Department of Biostatistics, University of Washington, Seattle, Washington, USA.
Genet Epidemiol. 2010 Sep;34(6):591-602. doi: 10.1002/gepi.20516.
Genome-wide scans of nucleotide variation in human subjects are providing an increasing number of replicated associations with complex disease traits. Most of the variants detected have small effects and, collectively, they account for a small fraction of the total genetic variance. Very large sample sizes are required to identify and validate findings. In this situation, even small sources of systematic or random error can cause spurious results or obscure real effects. The need for careful attention to data quality has been appreciated for some time in this field, and a number of strategies for quality control and quality assurance (QC/QA) have been developed. Here we extend these methods and describe a system of QC/QA for genotypic data in genome-wide association studies (GWAS). This system includes some new approaches that (1) combine analysis of allelic probe intensities and called genotypes to distinguish gender misidentification from sex chromosome aberrations, (2) detect autosomal chromosome aberrations that may affect genotype calling accuracy, (3) infer DNA sample quality from relatedness and allelic intensities, (4) use duplicate concordance to infer SNP quality, (5) detect genotyping artifacts from dependence of Hardy-Weinberg equilibrium test P-values on allelic frequency, and (6) demonstrate sensitivity of principal components analysis to SNP selection. The methods are illustrated with examples from the "Gene Environment Association Studies" (GENEVA) program. The results suggest several recommendations for QC/QA in the design and execution of GWAS.

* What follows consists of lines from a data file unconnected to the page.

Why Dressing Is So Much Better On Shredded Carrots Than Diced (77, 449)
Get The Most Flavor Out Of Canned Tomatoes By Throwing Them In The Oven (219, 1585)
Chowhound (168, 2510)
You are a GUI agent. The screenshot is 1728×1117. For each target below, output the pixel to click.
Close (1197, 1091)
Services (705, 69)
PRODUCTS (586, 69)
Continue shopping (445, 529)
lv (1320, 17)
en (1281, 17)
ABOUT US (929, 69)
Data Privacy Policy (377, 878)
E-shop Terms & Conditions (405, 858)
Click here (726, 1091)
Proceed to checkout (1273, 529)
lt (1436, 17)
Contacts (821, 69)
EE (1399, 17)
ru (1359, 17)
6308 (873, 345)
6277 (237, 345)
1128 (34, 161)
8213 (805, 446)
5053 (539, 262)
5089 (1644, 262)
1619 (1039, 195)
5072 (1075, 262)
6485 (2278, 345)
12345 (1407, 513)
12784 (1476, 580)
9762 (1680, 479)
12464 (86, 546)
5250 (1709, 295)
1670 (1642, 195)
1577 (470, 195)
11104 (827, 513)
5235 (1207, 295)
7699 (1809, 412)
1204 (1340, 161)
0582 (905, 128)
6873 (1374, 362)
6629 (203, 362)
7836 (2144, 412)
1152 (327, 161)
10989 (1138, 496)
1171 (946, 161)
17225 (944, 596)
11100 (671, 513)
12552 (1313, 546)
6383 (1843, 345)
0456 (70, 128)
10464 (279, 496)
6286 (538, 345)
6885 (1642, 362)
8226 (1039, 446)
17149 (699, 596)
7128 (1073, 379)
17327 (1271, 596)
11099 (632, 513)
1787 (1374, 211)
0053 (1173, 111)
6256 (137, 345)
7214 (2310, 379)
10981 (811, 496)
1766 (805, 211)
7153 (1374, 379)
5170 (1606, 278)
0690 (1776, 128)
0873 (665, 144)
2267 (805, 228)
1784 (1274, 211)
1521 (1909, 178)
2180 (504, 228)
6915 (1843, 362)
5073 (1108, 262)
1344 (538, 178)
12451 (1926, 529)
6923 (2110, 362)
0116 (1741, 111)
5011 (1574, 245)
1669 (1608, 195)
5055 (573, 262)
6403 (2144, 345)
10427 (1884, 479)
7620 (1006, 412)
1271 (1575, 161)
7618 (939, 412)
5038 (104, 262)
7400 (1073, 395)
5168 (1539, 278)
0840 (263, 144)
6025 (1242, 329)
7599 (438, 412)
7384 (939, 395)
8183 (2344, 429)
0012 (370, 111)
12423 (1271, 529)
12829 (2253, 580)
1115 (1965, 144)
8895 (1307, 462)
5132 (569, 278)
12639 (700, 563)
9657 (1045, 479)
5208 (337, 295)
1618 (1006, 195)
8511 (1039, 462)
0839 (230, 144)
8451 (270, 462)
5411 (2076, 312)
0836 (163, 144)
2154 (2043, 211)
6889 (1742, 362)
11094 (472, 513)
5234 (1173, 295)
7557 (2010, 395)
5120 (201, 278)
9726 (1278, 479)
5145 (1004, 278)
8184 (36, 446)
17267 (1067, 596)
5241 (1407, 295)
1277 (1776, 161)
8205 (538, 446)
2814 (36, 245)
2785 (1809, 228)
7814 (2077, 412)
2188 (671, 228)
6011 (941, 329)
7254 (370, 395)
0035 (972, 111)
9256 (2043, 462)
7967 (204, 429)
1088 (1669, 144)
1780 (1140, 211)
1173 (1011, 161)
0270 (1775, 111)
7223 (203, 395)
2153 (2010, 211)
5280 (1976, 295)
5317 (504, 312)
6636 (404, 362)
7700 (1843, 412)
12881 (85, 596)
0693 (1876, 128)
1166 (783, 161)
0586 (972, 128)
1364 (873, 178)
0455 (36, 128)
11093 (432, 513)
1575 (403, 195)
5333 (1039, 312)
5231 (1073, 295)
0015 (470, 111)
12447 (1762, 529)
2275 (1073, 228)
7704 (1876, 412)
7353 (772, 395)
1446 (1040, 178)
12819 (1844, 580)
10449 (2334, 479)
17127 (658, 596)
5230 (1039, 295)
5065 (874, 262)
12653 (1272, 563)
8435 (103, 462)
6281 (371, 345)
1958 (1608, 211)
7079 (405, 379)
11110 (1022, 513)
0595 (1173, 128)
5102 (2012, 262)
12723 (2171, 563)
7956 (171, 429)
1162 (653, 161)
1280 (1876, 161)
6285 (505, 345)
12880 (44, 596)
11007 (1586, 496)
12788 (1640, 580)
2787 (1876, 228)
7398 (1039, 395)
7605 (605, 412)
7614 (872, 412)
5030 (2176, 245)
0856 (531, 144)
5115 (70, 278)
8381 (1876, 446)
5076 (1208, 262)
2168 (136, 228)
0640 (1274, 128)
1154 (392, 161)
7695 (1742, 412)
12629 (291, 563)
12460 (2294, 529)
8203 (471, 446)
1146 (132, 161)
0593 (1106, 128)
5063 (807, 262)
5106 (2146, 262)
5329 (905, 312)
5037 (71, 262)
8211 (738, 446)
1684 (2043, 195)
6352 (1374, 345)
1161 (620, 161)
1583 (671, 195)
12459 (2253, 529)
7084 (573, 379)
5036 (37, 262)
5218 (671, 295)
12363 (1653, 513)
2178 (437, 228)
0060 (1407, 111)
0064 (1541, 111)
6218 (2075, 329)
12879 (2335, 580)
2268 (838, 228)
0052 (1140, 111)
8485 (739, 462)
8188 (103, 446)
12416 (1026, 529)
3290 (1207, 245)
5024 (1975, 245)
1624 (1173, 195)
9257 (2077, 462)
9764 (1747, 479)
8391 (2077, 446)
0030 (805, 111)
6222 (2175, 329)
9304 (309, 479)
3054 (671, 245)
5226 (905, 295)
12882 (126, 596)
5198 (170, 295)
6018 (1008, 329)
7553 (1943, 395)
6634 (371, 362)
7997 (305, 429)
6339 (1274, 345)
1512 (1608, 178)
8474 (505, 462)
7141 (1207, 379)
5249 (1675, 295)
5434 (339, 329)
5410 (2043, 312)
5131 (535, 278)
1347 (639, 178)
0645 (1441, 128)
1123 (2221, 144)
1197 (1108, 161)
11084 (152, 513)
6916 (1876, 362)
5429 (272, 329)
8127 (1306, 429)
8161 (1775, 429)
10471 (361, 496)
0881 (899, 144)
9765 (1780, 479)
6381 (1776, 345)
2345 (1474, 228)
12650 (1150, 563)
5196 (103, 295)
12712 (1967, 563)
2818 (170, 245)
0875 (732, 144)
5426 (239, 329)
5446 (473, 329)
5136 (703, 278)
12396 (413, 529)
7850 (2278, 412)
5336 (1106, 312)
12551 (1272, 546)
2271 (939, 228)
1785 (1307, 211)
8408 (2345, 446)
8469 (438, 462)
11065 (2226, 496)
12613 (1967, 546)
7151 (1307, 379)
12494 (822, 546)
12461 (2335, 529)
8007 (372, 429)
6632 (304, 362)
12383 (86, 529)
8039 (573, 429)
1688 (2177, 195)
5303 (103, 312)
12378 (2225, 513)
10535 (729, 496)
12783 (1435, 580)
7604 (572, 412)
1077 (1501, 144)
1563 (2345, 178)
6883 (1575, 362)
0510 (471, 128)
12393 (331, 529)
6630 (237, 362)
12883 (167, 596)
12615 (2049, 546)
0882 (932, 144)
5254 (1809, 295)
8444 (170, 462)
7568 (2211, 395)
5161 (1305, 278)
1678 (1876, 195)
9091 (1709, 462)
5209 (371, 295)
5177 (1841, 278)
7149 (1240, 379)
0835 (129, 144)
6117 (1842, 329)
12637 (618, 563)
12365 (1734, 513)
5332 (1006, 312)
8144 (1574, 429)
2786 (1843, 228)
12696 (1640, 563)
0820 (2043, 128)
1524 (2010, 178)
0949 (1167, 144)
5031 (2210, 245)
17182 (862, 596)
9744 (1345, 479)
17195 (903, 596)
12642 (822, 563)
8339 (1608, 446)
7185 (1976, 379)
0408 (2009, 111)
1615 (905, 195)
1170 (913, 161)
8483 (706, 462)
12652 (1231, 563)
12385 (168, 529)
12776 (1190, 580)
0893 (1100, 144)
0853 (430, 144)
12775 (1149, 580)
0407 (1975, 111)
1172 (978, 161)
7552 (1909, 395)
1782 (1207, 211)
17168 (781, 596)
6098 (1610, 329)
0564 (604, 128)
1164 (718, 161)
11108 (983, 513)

全基因组范围内对人类核苷酸变异的扫描为复杂疾病性状提供了越来越多的可重复关联。大多数检测到的变体具有较小的影响,它们共同仅占总遗传变异的一小部分。需要非常大的样本量才能识别和验证发现。在这种情况下,即使是系统或随机误差的微小来源也可能导致虚假结果或掩盖真实影响。在该领域,人们已经意识到一段时间以来对数据质量的谨慎关注,并且已经开发出许多质量控制和质量保证 (QC/QA) 策略。在这里,我们扩展了这些方法,并描述了一种全基因组关联研究 (GWAS) 中基因型数据的 QC/QA 系统。该系统包括一些新方法,这些方法 (1) 结合等位探针强度和已命名基因型的分析,以区分性别鉴定错误和性染色体异常,(2) 检测可能影响基因型呼叫准确性的常染色体异常,(3) 从相关性和等位基因强度推断 DNA 样本质量,(4) 使用重复一致性来推断 SNP 质量,(5) 从 Hardy-Weinberg 平衡测试 P 值对等位基因频率的依赖性检测基因分型伪影,以及 (6) 展示主成分分析对 SNP 选择的敏感性。该方法通过“基因环境关联研究”(GENEVA) 计划的示例进行说明。结果表明,在 GWAS 的设计和执行中,有几个关于 QC/QA 的建议。